# Paul McHugh Braintree PD (Retired)



## kwflatbed (Dec 29, 2004)

*P*aul J. McHugh of Braintree, a retired Braintree police detective, died Sunday at the Sachem Skilled Nursing Facility in East Bridgewater after a long illness. He was 80. 
 Born in Boston, Mr. McHugh was educated in Boston schools. He was a graduate of Dorchester High School and later attended Boston University. He had lived in Braintree for 54 years. 
He was a World War II Army veteran and served in the European-African-Middle Eastern Theater. 
Mr. McHugh was a detective with the Braintree Police Department for 20 years until he retired in 1973. 
He was a member of the Braintree Knights of Columbus Council 1462, the Suffolk County Council, was a past District 7 commmander, past commander of the Old Dorchester American Legion Post 65, the Randolph Amvets Post 51, the Braintree VFW 1702, the Braintree DAV Chapter 29, and the Panther Veterans Organization, 66th Division. 
He was also a past president of the Archbishop Williams High School Men's Association. He was a former member of the St. Thomas Drum & Bugle Corps and later, the Sir Thomas More Drum & Bugle Corps in Braintree.

DATA EXCERPT:
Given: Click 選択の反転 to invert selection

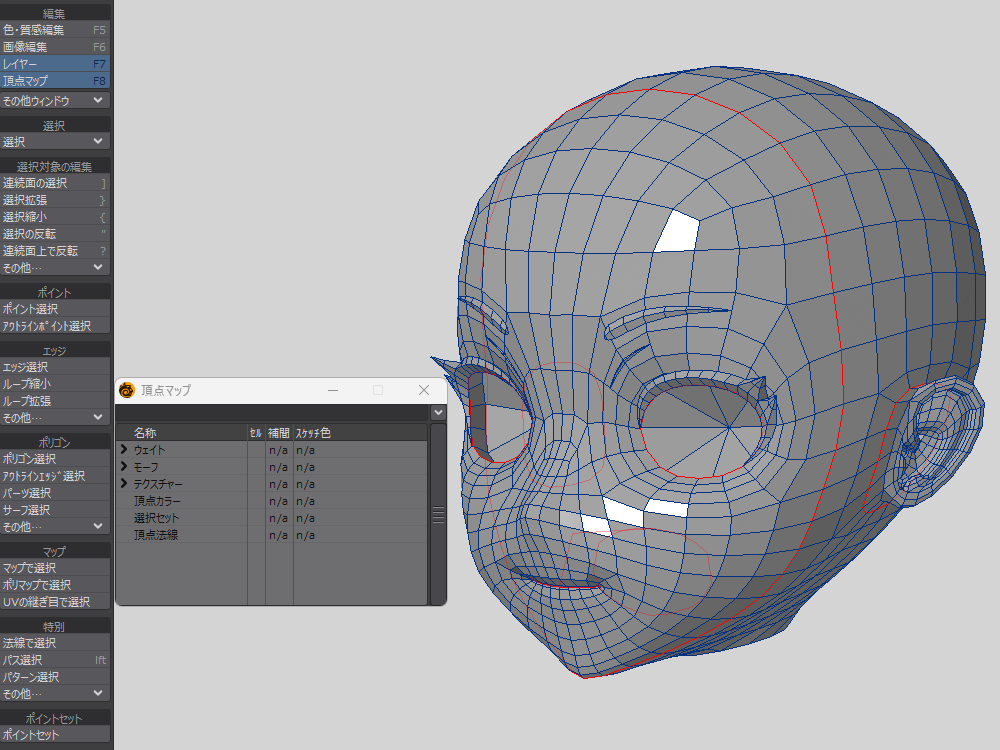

AIM 1:
Answer the following about the Paul McHugh obituary:
(a) In which facility did he die?
(b) For how many years was he a detective with the Braintree Police Department?
(c) Which high school did he graduate from?
AIM 2:
Please pick up the Paul McHugh obituary after its last sentence and carry it on.

FINAL ANSWER 1:
(a) The Sachem Skilled Nursing Facility in East Bridgewater
(b) 20 years
(c) Dorchester High School

FINAL ANSWER 2:
Mr. McHugh is survived by his wife of 57 years, Eleanore F. (Ryan); five sons, Braintree police Deputy Chief Kevin P., Braintree fire Deputy Chief Kenneth J. and Massachusetts State Police Sgt. Kerry P., all of Braintree, Kurt P. of Hanson and Keith J. of Weymouth; three daughters, Karen A. Bannister of Peterborough, N.H., and Kimberley Hinthorne and Kathy A., both of Braintree; a brother, James A. of West Covina, Calif.; 16 grandchildren; and a great-grandson. 
A funeral Mass was celebrated yesterday at St. Francis of Assisi Church in Braintree. 
Burial with military honors followed at Blue Hill Cemetery, Braintree. 
Arrangements by the Sweeney Brothers Home for Funerals Inc., Quincy.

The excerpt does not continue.